Naah, that's easy: you just pre-position them wherever you expect to need them. Say, with the army you expect might fall under aerial attack. (Here, again, is a reason to fly low: the higher up you are, the sooner you'll be spotted, giving enemy fliers more opportunity and time to react.)



> Even though dragons aren't common, there are other forces that could take to the sky. So military firing at a aerial target would be practiced to some extent.



How? By having a flier tow a target behind it? Would have to be a pretty long rope, to convince the pilot to risk being hit by the vast majority of shots that won't be anywhere near the target. It can be done, of course; I just doubt it would receive much emphasis. (Using kites for target practice would be a good method, I imagine.) Trainers would rapidly come to realize, though, that for the most part the only way ground units could hope to hit would be through massed fire… and there will always be more important things to practice than that, since that's something they can do anyway. A few highly-talented sharpshooters might be encouraged to do as best they could, but I wouldn't want to wager money on them. 

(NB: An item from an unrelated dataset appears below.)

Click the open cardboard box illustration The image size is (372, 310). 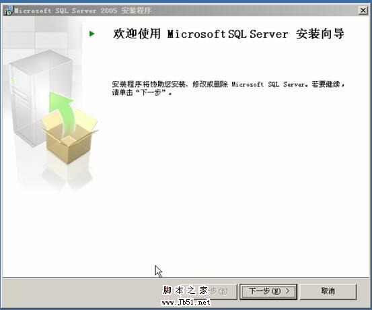[x=70, y=138]
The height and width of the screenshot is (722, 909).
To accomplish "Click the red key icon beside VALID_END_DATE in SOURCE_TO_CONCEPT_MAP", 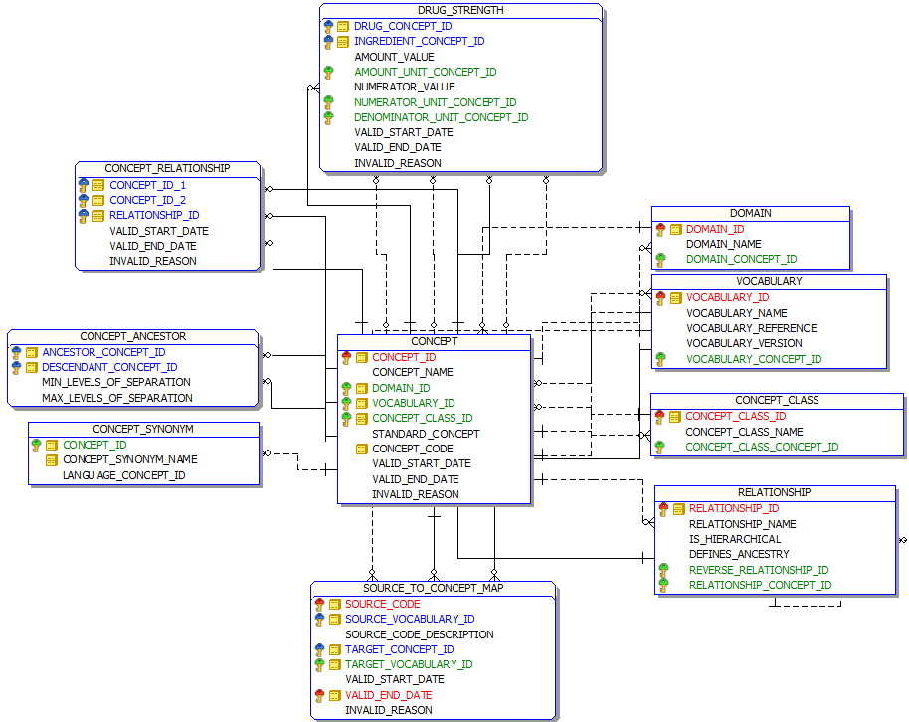I will point(319,695).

All that is in the real world, of course. In fantasy, archers are better shots. 



> Looking over WWI encounters, they used pistols, rifles and shotguns with little affect.



Exactly. Air-to-air combat was essentially pointless until they started mounting machine guns. And it still wasn't easy… you could fling groups of thirty fighters at one another, and still only see around ten or twelve kills, combined, before everybody ran out of ammo. 



> This is why I post these questions, to get information that would be very difficult to find, even if I thought of it.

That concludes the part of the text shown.